> **STATED GOAL**: Print every one of the entries below verbatim, with no changes.

> **Entries from a dataset**:

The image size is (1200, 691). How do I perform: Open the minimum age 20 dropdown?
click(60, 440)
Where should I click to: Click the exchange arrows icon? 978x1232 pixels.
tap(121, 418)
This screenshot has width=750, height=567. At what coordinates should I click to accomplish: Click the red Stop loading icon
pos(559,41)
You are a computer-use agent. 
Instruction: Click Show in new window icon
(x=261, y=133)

> **CORRECT ANSWER**:
The image size is (1200, 691). How do I perform: Open the minimum age 20 dropdown?
click(60, 440)
Where should I click to: Click the exchange arrows icon? 978x1232 pixels.
tap(121, 418)
This screenshot has width=750, height=567. At what coordinates should I click to accomplish: Click the red Stop loading icon
pos(559,41)
You are a computer-use agent. 
Instruction: Click Show in new window icon
(x=261, y=133)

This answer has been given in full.